After graduation from college, I moved to Seattle and got a job at a stock brokerage firm. I became intoxicated with the American dream of success: respectable job, the promise of big money (or so I imagined), all the toys and trappings. But at 26 I burned out of the rat race.  I quit my white collar job and moved into a one room cabin without electricity or running water, next to the seashore on the west coast of British Columbia.

I had minimal possessions: a few clothes, a couple of books, including Henry David Thoreau’s “Walden¨, and a sea kayak. Life with the orcas, eagles, otters, seals and the silence helped reconnect me with a wider perspective and purpose in living. I began to understand what it means to be interconnected with all life on the planet.

Almost daily I watched giant barges stacked high with entire forests of tree trunks being towed to the paper mill. Will the Earth survive long enough for my children?¨ I wondered. “Do I even want to bring children into this world?¨ I remember listening to the CBC radio broadcast that broke the story of the Exxon Valdez oil spill in Alaska. I cried, but not for long. I began to get involved in environmental activism, putting my thumb out on many a lonely road to journey to  to many protest campaigns to stop logging and mining projects in the wilderness. Too often though, even the environmentalists would fight amongst each other and I knew I had not yet found what I was looking for – how can I truly make a difference for a peaceful world?

In my late 20s, I met my first Buddhist teacher and the spiritual conflict of my teenage years began to find a vocabulary to frame the questions.
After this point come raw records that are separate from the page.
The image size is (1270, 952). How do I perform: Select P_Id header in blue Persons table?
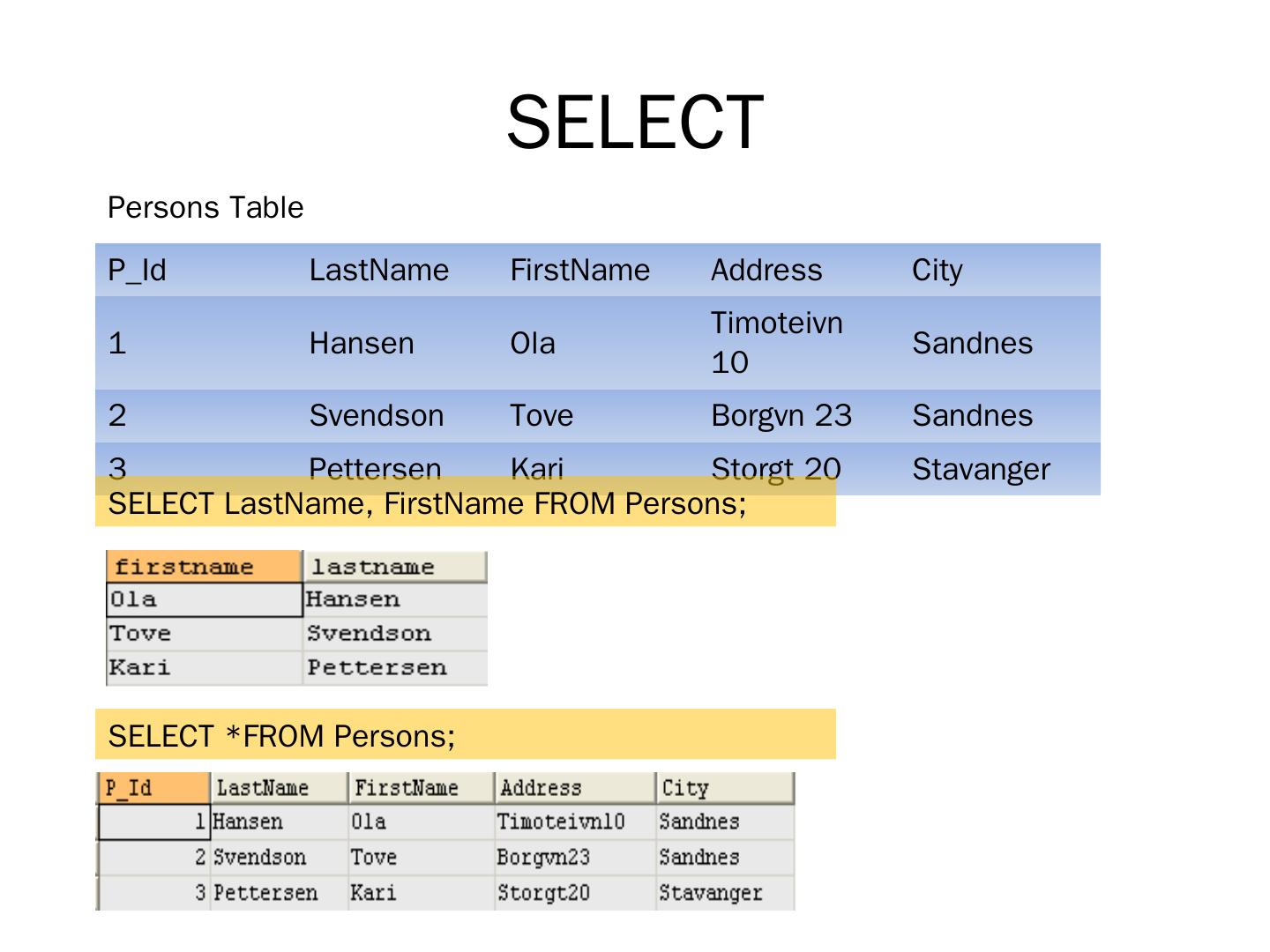tap(137, 270)
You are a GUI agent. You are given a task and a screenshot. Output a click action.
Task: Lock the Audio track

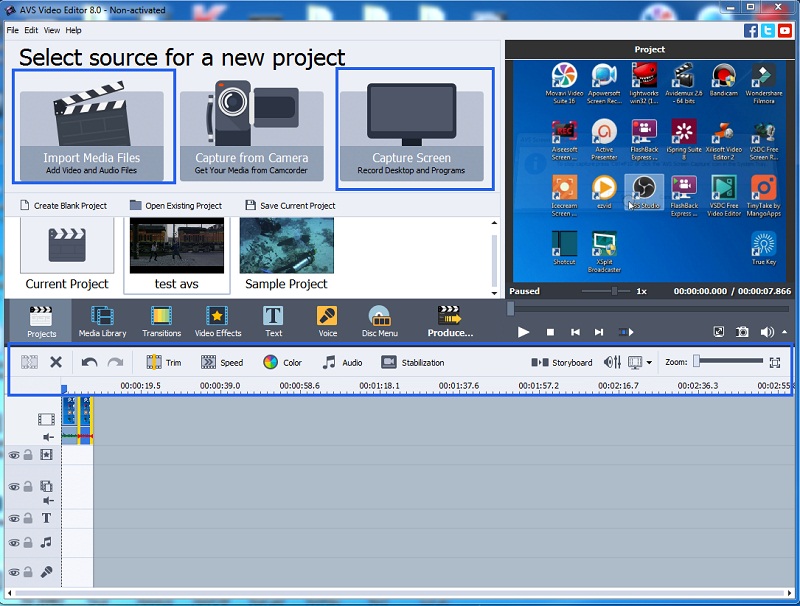(27, 543)
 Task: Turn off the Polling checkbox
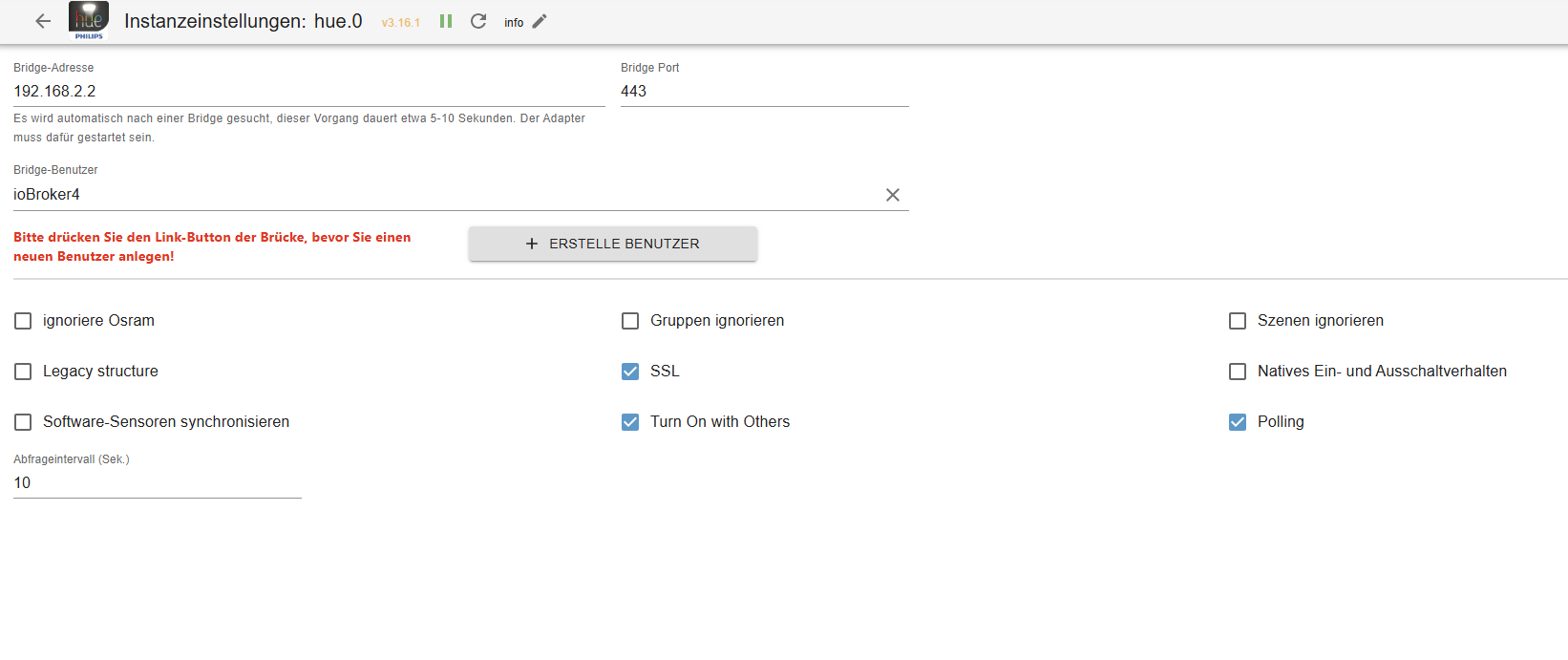[x=1238, y=422]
I began to meditate again and answers began to appear – not intellectual answers, but answers in the language of the heart. There was a sense of rediscovering an inner home that had always been with me, only covered over with a lot of emotional debris.

In the early 1990s I enrolled in a 3 year Masters program in Acupuncture and Oriental Medicine. After graduation, I still felt like a novice even though my diploma said “Master¨ on it. So I went back to the meditation cushion with renewed intensity. In the fall of 1999, I attended a 3 month silent meditation course. Morning to evening, just observing the breath rise and fall, interspersed with the periods of walking. This brought a sense of deep peacefulness and inner acceptance.

After the course, I decided to study Tibetan Buddhism in India where I ended up living for 2 years. My intention was to become a Buddhist monk and devote my life to spiritual practice but I met my wife in the middle of the street on my third day in India! I asked her if she knew where the Tibetan library was and she said she was going there herself and could show me. We’ve never been apart for more than a few days since. So much for my monastic zeal! Still, I try to think about spiritual practice each day – in my marriage, as a father, an acupuncturist, and as a global citizen in this vast experiment called life on Earth.

I’ve taken the time to tell you a bit about my life for a couple of reasons:

First, I think it can be very valuable to periodically review one’s life and take stock of where one has been in life. As Thoreau once said, “the unexamined life is not worth living.¨ One can reflect on the positive accomplishments that one has completed…rejoicing in, and aspiring to build on those achievements. One can also reflect on actions and situations in which one still holds on to skeletons from the past – guilt, will will, resentment, and other negative feelings. By generating a sense of regret, but letting go of the guilt, one can free oneself from the past, thus fully directing one’s energies towards whatever one’s goals.

Second, reflecting on one’s life makes one realize that all life is available for learning. Mark Twain once said “I never let my schooling interfere with my education.¨ So whatever situation you find yourself in, there is always an opportunity to expand the boundaries of your mind and allow you to live a more balanced life in the present moment and the future.

May all beings be peaceful and happy!